■ Data provided ■
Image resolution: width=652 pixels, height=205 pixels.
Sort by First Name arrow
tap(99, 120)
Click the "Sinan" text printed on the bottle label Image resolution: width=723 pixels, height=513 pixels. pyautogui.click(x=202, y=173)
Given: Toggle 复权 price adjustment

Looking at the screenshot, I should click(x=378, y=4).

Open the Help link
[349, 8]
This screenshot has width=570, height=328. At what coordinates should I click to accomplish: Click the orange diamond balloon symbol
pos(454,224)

==

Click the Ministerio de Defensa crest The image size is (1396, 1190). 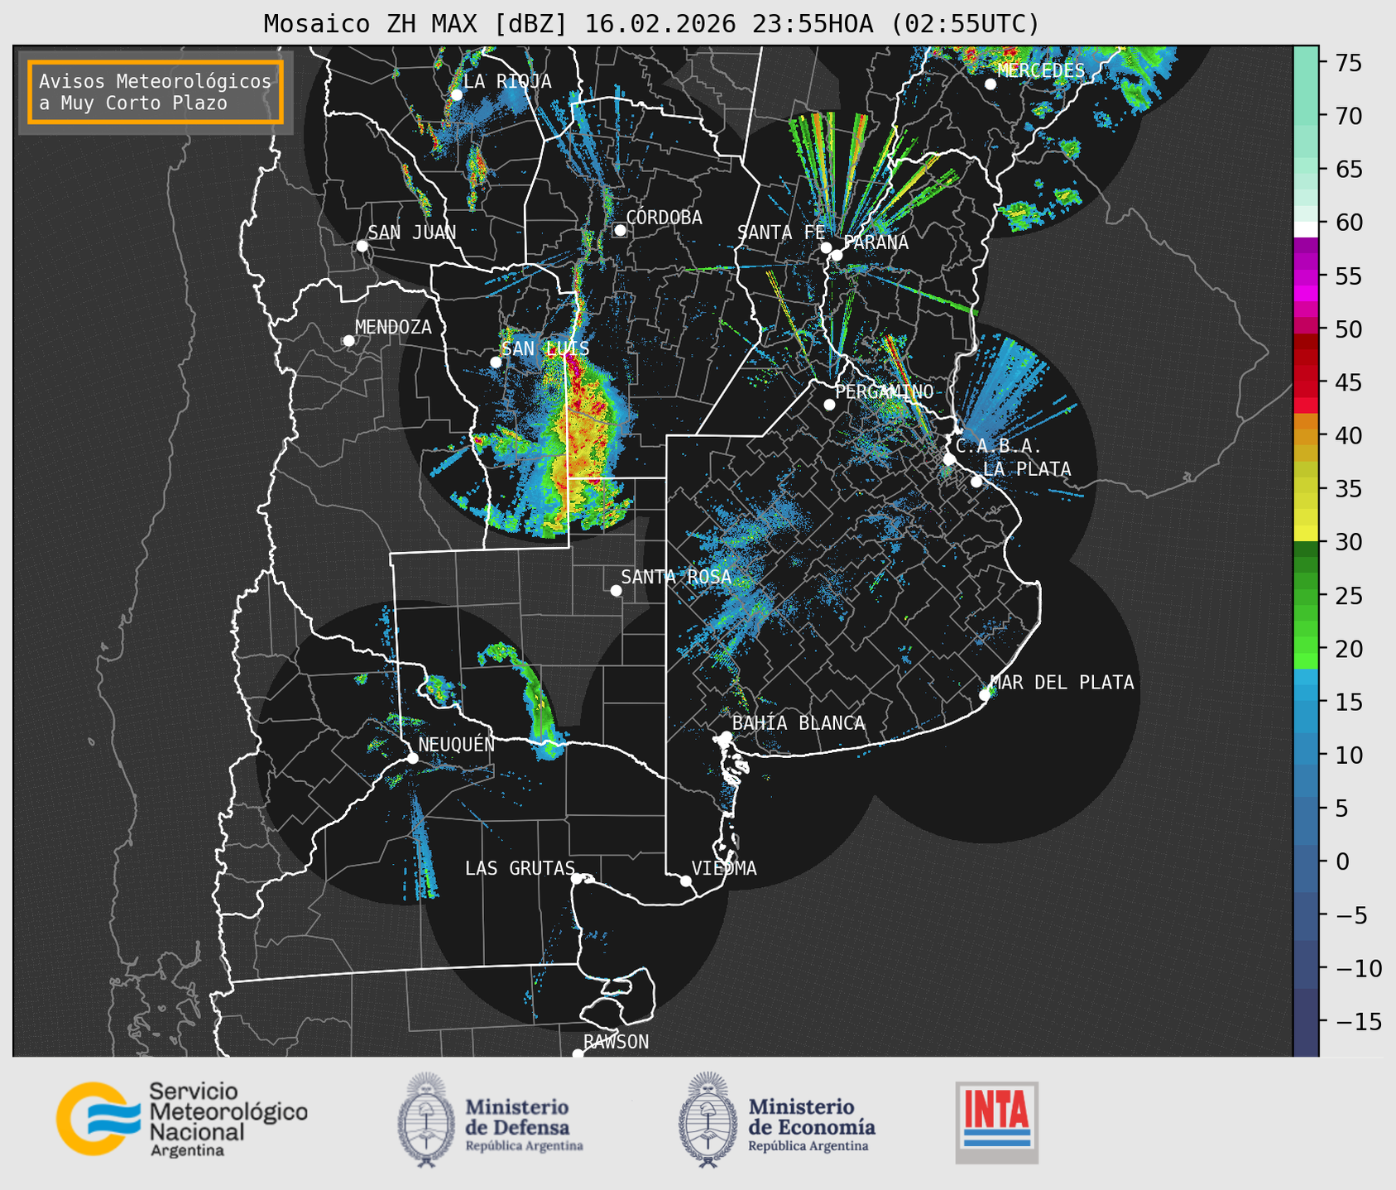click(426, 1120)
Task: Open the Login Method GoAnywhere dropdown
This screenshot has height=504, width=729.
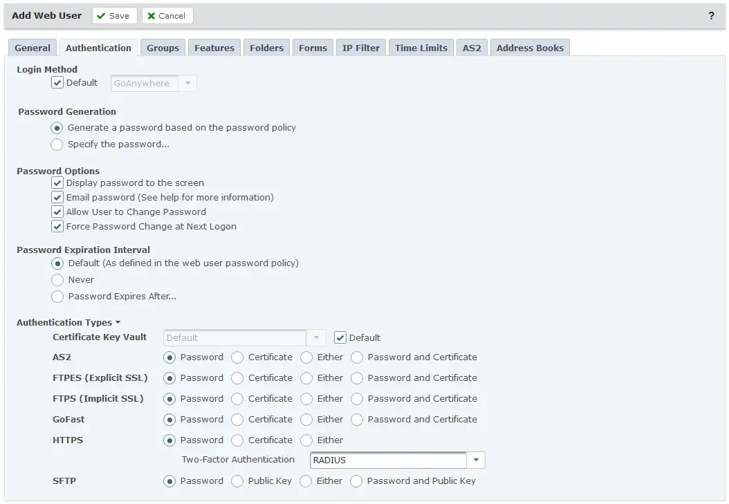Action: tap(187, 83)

■ What is needed ■
The answer must be every line from the records above that contains the word "pixels", copied out.

■ Result ■
Image resolution: width=652 pixels, height=205 pixels.
Click the "Sinan" text printed on the bottle label Image resolution: width=723 pixels, height=513 pixels. pyautogui.click(x=202, y=173)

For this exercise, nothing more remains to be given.